Terwijl de storm van de oorlog met nu meer dan 26.000 doden in Gaza blijft woeden over Palestina, vliegen in Israël de vreemdste beschuldigingen in het rond. Daarbij komen zaken op tafel die de regering van Benyamin Netanyahu en haar IDF best kunnen missen.
Besluiteloos
Die regering lijdt aan een eigenaardige vorm van gemaskeerde besluiteloosheid: naar alle kanten luid toeterend dat Israël de bijna gewonnen oorlog tot het einde zal blijven voeren, op z’n minst tot de totale vernietiging van Hamas, blijkt ze niet in staat een aantal cruciale en dringende strategische beslissingen te nemen. Zoals wat ze na de “overwinning” wil met Gaza, welke delen ervan behouden indien niet alle, met wie erover onderhandelen, indien wordt onderhandeld.
Hierover is iedereen het oneens in het Israëlische “oorlogskabinet” dat de oorlog leidt. Dat bestaat uit premier Benyamin Netanyahu, minister van Defensie Yoav Gallant, minister van Strategie Ron Dermer, en twee politieke rivalen van Netanyahu, Benny Gantz en Gadi Eisenkot die toen de oorlog gestart was na 7 oktober 2023 in een “nationale eenheidsregering” wipten. Daarnaast maken de militairen er geen geheim van hoe ontevreden ze zijn over de politieke besluiteloosheid. Die heeft immers tot gevolg dat het leger niet weet waar het naartoe aan het vechten is.
Dit is nooit gezien, of ongeveer, in Israël in een oorlogssituatie. Dat leden van zowel het militaire en intelligence-establishment als in de regering met hun twijfels en onenigheden over de oorlog naar de media stappen. Gadi Eisenkot, voormalig chef staf, beschuldigde Netanyahu op TV ervan dat hij het Israëlische publiek bedriegt met zijn optimistische uitspraken over de oorlog, en sprak meteen de beweringen van Gallant en Netanyahu tegen, dat alleen militair geweld en grond-offensief de gijzelaars kan bevrijden. Dat kan, zei hij, alleen door een onderhandeld akkoord.
“Daarbij,” zei Eisenkot, “moet het einde van de militaire campagne uitkomen op een politiek luik. Gebrek daaraan kan de militaire successen in de weg staan.”

• Opdracht 1:
Beantwoord op basis van het fragment over de oorlog in Gaza de volgende vragen.
(a) Hoeveel doden in Gaza worden in het fragment genoemd?
(b) Welke ministerspost bekleedt Ron Dermer?
(c) Op welke manier kunnen de gijzelaars volgens Gadi Eisenkot worden bevrijd?
• Opdracht 2: Vervang in de vermeldingen, van de regel met "Kontakt (483, 2313)" tot en met de regel met "採用情報 (1047, 28)", "Hotel" door "Albergo". Geef alleen die regels opnieuw en laat de rest ervan ongewijzigd.

• Aangeleverde vermeldingen:
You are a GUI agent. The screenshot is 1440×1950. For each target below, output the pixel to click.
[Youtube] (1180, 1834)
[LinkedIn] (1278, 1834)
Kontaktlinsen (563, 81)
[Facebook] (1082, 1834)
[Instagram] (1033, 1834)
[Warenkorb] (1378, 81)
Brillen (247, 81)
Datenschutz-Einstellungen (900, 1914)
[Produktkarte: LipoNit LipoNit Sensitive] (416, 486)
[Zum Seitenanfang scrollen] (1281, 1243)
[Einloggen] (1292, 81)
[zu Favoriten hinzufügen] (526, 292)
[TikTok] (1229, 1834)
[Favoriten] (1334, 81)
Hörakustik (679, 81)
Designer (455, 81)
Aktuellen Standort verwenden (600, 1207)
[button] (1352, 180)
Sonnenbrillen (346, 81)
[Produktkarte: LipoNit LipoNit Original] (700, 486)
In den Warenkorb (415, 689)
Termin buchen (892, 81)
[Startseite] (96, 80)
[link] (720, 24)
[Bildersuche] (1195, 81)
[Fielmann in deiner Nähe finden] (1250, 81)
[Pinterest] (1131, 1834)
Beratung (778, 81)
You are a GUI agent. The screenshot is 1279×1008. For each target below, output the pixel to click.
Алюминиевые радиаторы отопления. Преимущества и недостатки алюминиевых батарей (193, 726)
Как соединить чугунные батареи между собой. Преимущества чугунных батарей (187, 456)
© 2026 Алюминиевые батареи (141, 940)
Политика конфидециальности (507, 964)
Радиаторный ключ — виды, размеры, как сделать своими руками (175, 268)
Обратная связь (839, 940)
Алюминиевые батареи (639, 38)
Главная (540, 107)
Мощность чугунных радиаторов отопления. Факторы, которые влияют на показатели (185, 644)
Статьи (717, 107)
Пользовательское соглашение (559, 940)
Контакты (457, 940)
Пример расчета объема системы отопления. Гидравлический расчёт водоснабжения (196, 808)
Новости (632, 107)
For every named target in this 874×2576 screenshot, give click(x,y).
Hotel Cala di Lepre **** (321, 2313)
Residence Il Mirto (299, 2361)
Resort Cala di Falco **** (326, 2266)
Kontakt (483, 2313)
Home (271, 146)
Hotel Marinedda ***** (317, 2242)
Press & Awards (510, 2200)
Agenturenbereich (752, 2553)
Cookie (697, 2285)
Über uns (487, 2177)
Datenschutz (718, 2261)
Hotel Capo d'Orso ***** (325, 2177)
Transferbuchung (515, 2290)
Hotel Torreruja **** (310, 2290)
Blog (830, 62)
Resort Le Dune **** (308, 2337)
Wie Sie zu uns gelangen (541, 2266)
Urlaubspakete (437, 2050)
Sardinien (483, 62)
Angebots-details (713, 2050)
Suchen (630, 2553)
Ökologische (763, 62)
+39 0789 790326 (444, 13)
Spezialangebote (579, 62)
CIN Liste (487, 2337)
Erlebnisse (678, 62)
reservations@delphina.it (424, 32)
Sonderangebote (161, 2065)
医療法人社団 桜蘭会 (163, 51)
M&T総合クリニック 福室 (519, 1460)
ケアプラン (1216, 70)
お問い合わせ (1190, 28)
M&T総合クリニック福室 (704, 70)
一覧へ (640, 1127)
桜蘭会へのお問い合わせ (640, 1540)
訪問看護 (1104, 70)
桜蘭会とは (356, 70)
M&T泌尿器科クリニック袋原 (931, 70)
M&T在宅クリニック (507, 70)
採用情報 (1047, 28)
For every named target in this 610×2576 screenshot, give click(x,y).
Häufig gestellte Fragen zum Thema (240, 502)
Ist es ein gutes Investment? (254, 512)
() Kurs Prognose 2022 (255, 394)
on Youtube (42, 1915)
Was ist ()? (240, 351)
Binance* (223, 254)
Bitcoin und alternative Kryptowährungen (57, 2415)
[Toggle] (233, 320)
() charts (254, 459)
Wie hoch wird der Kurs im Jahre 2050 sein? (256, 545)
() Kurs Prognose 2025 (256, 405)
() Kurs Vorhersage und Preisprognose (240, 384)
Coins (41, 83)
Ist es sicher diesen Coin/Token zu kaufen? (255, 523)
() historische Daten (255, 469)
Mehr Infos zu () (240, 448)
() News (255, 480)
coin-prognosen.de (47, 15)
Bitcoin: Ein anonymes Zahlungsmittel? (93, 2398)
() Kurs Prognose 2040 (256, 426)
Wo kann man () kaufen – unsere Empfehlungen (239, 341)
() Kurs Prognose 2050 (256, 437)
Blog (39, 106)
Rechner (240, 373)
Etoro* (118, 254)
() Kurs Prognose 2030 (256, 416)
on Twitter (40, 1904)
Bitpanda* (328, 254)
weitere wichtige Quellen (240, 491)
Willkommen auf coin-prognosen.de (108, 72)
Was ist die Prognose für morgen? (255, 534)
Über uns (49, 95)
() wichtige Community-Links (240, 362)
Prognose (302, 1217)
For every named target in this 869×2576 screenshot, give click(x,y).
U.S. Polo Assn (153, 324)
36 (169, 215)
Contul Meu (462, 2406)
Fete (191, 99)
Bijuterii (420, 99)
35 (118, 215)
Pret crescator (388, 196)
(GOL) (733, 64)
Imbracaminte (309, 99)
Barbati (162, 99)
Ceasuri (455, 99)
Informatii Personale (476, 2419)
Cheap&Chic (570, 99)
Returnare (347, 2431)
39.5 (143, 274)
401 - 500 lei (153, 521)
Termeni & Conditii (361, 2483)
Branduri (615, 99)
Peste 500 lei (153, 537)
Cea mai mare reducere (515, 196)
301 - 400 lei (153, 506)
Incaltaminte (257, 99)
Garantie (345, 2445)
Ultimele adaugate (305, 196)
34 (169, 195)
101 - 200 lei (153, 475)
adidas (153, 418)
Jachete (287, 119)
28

• Volledig antwoord 1:
(a) Meer dan 26.000.
(b) Minister van Strategie.
(c) Alleen door een onderhandeld akkoord.

• Volledig antwoord 2:
Kontakt (483, 2313)
Home (271, 146)
Albergo Marinedda ***** (317, 2242)
Press & Awards (510, 2200)
Agenturenbereich (752, 2553)
Cookie (697, 2285)
Über uns (487, 2177)
Datenschutz (718, 2261)
Albergo Capo d'Orso ***** (325, 2177)
Transferbuchung (515, 2290)
Albergo Torreruja **** (310, 2290)
Blog (830, 62)
Resort Le Dune **** (308, 2337)
Wie Sie zu uns gelangen (541, 2266)
Urlaubspakete (437, 2050)
Sardinien (483, 62)
Angebots-details (713, 2050)
Suchen (630, 2553)
Ökologische (763, 62)
+39 0789 790326 (444, 13)
Spezialangebote (579, 62)
CIN Liste (487, 2337)
Erlebnisse (678, 62)
reservations@delphina.it (424, 32)
Sonderangebote (161, 2065)
医療法人社団 桜蘭会 (163, 51)
M&T総合クリニック 福室 (519, 1460)
ケアプラン (1216, 70)
お問い合わせ (1190, 28)
M&T総合クリニック福室 (704, 70)
一覧へ (640, 1127)
桜蘭会へのお問い合わせ (640, 1540)
訪問看護 (1104, 70)
桜蘭会とは (356, 70)
M&T泌尿器科クリニック袋原 (931, 70)
M&T在宅クリニック (507, 70)
採用情報 (1047, 28)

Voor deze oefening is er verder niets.